Icons and cults
Switched on Wellington wine retailer, Regional Wines, bravely identified 13 cult New Zealand wines. They are:
Te Mata Coleraine (tastings)
Stonyridge Larose (tastings)
Cloudy Bay Sauvignon Blanc (tastings)
Neudorf Moutere Chardonnay (tastings)
Ata Rangi Pinot Noir (tastings)
Felton Road Block 5 Pinot Noir (tastings)
Craggy range Le Sol (tastings)
Kumeu River Mate’s Chardonnay (tastings)
Dry River anything (tastings)
Sacred hill Rifleman’s (tastings)
Esk Valley “The Terraces” (tastings)
Trinity Hill Homage Syrah (tastings)
Church Road “Tom” (tastings)
I added another couple …
Destiny Bay Magna Praemia (tastings)
Bell Hill Chardonnay and Pinot Noir (tastings)
Before I debate the legitimacy of some of the above, and possibly suggest further additions, I need to define an “icon wine” and differentiate it from “cult wine”.
– High quality
– Internationally recognised
– One of the country’s best examples
– Has ageing potential
– High quality
– Likely to be adventurous or unusual
– Hotly pursued by wine geeks (i.e. the cult)

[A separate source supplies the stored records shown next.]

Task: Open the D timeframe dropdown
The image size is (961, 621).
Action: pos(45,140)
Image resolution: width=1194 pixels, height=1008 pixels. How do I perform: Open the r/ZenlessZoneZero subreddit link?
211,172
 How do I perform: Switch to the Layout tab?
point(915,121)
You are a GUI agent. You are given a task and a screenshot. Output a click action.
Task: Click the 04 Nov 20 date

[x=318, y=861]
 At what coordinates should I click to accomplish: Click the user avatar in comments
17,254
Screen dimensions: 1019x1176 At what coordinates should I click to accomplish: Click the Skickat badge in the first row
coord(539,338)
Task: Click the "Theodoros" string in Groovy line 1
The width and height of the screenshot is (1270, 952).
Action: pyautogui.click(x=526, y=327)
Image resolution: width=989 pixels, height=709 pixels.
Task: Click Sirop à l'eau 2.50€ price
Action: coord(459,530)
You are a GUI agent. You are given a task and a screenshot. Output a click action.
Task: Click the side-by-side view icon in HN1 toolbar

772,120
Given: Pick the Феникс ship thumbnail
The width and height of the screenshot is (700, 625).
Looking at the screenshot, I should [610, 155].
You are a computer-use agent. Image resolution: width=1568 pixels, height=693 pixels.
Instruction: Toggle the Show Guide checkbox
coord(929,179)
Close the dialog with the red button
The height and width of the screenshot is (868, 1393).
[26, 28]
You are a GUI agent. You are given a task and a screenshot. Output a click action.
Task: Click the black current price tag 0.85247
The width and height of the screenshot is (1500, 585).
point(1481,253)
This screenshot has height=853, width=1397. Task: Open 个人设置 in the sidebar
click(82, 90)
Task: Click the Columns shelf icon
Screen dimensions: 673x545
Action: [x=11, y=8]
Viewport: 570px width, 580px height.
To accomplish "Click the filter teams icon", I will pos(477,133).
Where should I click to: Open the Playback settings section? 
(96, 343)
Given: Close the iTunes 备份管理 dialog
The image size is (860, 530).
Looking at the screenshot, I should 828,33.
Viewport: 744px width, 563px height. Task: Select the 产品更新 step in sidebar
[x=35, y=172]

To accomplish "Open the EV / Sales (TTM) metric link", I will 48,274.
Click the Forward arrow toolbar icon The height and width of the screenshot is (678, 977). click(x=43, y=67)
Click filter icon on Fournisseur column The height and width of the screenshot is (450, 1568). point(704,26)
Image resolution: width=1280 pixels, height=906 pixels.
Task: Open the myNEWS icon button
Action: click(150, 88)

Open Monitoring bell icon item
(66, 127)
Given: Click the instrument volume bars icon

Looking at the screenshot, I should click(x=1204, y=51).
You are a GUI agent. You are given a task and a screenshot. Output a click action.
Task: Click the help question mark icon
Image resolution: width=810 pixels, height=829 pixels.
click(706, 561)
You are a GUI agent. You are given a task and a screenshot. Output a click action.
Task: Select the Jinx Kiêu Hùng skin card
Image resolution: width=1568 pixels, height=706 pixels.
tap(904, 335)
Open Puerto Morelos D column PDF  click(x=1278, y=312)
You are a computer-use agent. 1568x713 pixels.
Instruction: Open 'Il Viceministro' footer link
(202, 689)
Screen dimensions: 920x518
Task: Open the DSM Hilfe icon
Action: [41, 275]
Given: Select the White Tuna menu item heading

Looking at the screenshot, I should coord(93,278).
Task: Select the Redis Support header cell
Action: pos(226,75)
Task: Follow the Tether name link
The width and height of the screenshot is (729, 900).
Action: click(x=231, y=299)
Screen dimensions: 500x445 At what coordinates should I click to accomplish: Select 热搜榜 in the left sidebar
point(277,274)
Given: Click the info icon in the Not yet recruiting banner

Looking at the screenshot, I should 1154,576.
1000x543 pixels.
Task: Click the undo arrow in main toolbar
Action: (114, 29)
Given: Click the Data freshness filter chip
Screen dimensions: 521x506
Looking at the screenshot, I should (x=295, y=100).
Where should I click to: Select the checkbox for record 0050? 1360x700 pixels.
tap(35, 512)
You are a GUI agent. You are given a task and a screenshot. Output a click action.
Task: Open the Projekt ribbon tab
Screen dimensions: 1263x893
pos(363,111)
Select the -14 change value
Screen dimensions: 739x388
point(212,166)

If you accept the definition a cult wine could eventually become an iconic wine but the reverse is unlikely.
Cloudy Bay Sauvignon Blanc might arguably not be an iconic wine because it’s not a long distance runner. That does seem a little unfair so perhaps the definition needs to be modified.
Destiny Bay Magna Praemia and Bell Hill Chardonnay and Pinot Noir (my additions) perhaps fit the Cult definition because they may not have international recognition. Both certainly have icon potential. Te Mata Coleraine most closely fits my “Icon” definition.